Nous constatons en effet que l’article 11 ter autorise le fichage des personnes présumées innocentes. Si l’on peut admettre que les logiciels de rapprochement judiciaire peuvent enregistrer les modes opératoires et différentes données sur les crimes et délits dont les auteurs ont été définitivement condamnés, il me semble néanmoins quelque peu exorbitant que toute personne visée par une enquête voie ses données personnelles enregistrées.
C’est la raison pour laquelle nous proposons de fixer un seuil des peines justifiant la collecte des données, afin d’éviter le fichage systématique, et de rendre obligatoire l’information des personnes concernées, à peine de nullité de la procédure.
Les logiciels visés par cet article sont autorisés par le Conseil d’État après un simple avis de la CNIL, lequel n’a qu’une valeur consultative, ce qui me semble constituer un garde-fou bien dérisoire à l’heure où les fichiers se multiplient – j’ai déjà mentionné ce fait – et où leur volume croît considérablement.
De surcroît, ces fichiers sont contrôlés par le procureur de la République qui, je l’ai également souligné il y a quelques instants, n’est pas une autorité judiciaire puisqu’il est placé sous la tutelle directe de l’exécutif.
Avec le présent amendement, nous entendons manifester notre désapprobation.
M. le président. Quel est l’avis de la commission ?
M. Jean-Patrick Courtois, rapporteur. L’article 11 ter institue une base juridique pour des logiciels de rapprochement judiciaire portant sur les modes opératoires des infractions. À l’occasion d’un déplacement à la préfecture de Paris afin de nous informer sur les systèmes CORAIL et LUPIN développés en particulier dans la lutte contre le cambriolage, plusieurs de nos collègues et moi-même avons pu vérifier l’intérêt de ce type de dispositifs.
La commission émet donc un avis défavorable sur cet amendement.
M. le président. Quel est l’avis du Gouvernement ?

Travail demandé>
(a) Recopiez à l'identique toutes les entrées ci-dessous, s'il vous plaît, en laissant les images de côté.
(b) Poursuivez le débat sur l'article 11 ter après sa dernière réplique.
Le texte et les entrées n'ont aucun lien entre eux.

Données extraites>

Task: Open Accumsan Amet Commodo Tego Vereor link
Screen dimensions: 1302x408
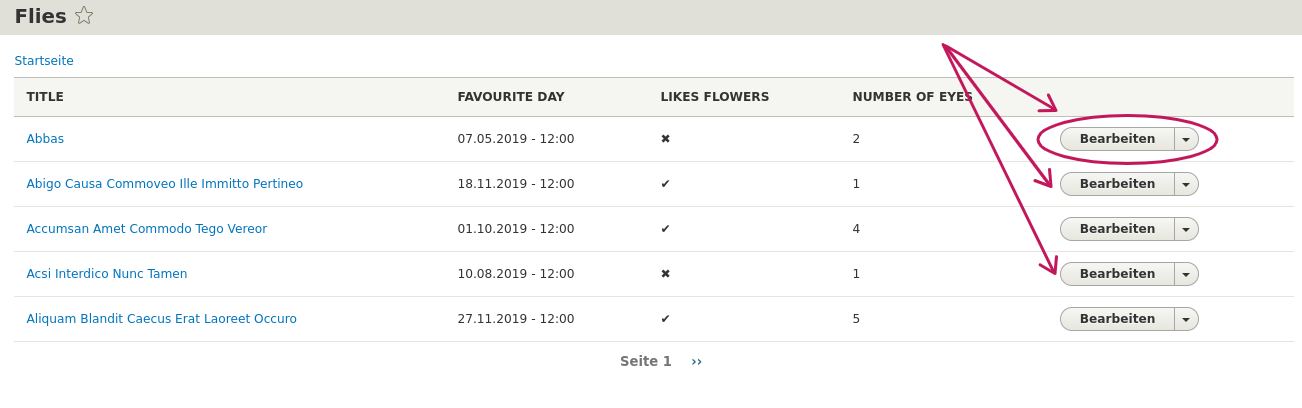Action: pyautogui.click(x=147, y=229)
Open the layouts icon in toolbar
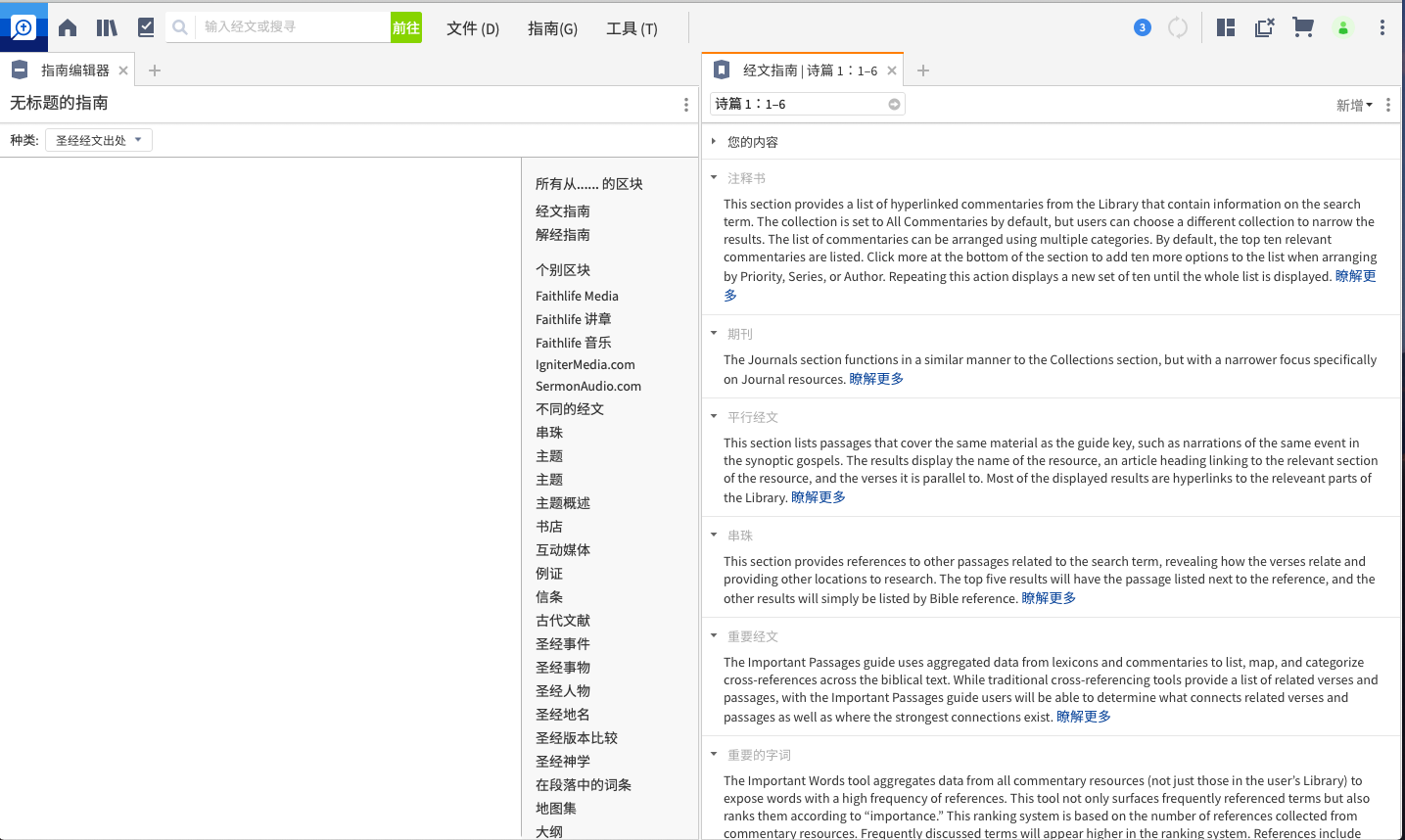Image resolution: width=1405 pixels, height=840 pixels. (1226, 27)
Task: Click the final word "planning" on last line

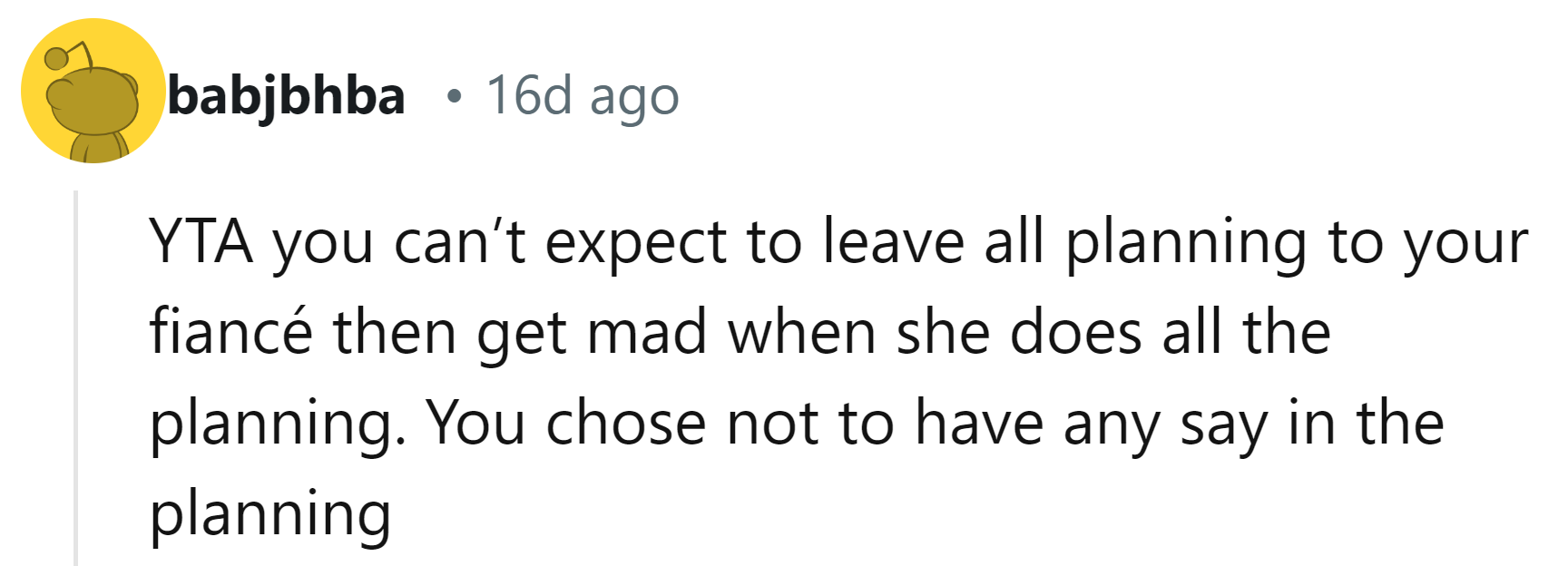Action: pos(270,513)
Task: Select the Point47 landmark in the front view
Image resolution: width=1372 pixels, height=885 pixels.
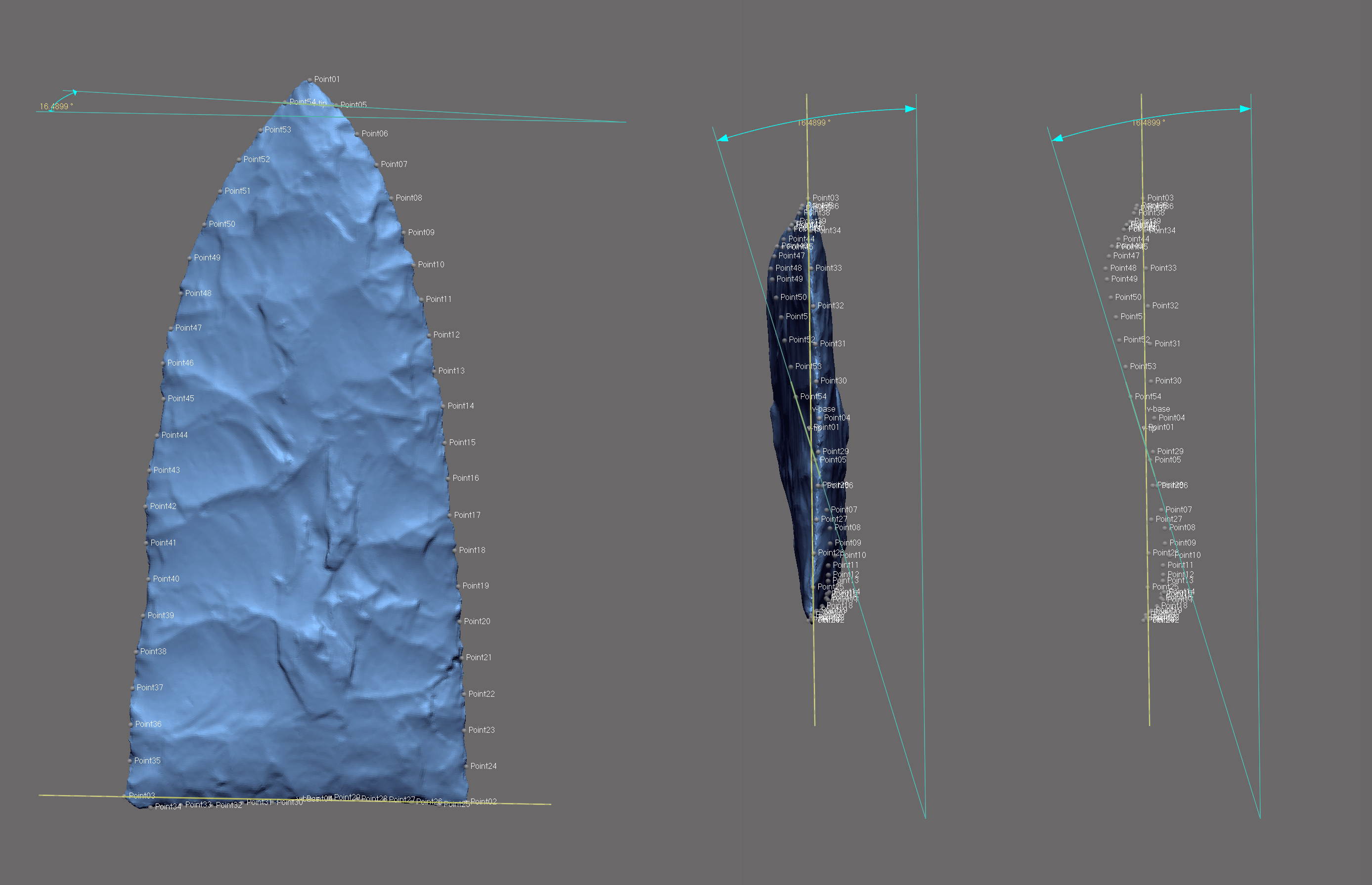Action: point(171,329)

Réponses aux consignes>
(a)
Task: Open Accumsan Amet Commodo Tego Vereor link
Screen dimensions: 1302x408
Action: pyautogui.click(x=147, y=229)
Open the layouts icon in toolbar
Image resolution: width=1405 pixels, height=840 pixels. (1226, 27)
Task: Click the final word "planning" on last line

Action: pos(270,513)
Task: Select the Point47 landmark in the front view
Image resolution: width=1372 pixels, height=885 pixels.
Action: point(171,329)

(b)
M. Jean-Marie Bockel, secrétaire d’État. Outre l’argument qui vient d’être développé par M. le rapporteur et que le Gouvernement partage, je voudrais tout de même indiquer au Sénat qu’il s’agit non pas de créer des fichiers de personnes, mais seulement de fournir à l’enquêteur un outil lui permettant de faire face au volume et à la complexité des informations dont il dispose déjà dans le cadre de ses enquêtes.
Je ne rappelle pas, sinon pour mémoire, les précautions particulières qui ont été prises pour préserver l’anonymat des personnes : lorsque sont exploitées des données pouvant faire indirectement apparaître leur identité, celle-ci ne peut apparaître qu’une fois les opérations de rapprochement effectuées et uniquement pour celles de ces données qui sont effectivement entrées en concordance. Autrement dit, les éléments d’identification, comme les numéros de téléphone ou de compte bancaire, seront confrontés sous leur forme non nominative et ne seront reliés à une identité qu’en cas de concordances positives et objectives, qui démontreront alors la nécessité de connaître l’identité de la personne pour la manifestation de la vérité.
Si l’on veut que tout le monde, sauf les services d’enquête, ait le droit d’utiliser l’informatique pour traiter les informations dont il dispose, il faut bien sûr adopter cet amendement. À ce moment-là, il ne restera plus aux policiers et aux gendarmes que le crayon et la gomme !
M. le président. L’amendement n° 368 rectifié, présenté par MM. Mézard, Collin et Baylet, Mmes Escoffier et Laborde et MM. Milhau, Tropeano et Vall, est ainsi libellé :
Alinéa 4
Après les mots :
mettre en œuvre,
insérer les mots :
après accord préalable et
La parole est à M. Jacques Mézard.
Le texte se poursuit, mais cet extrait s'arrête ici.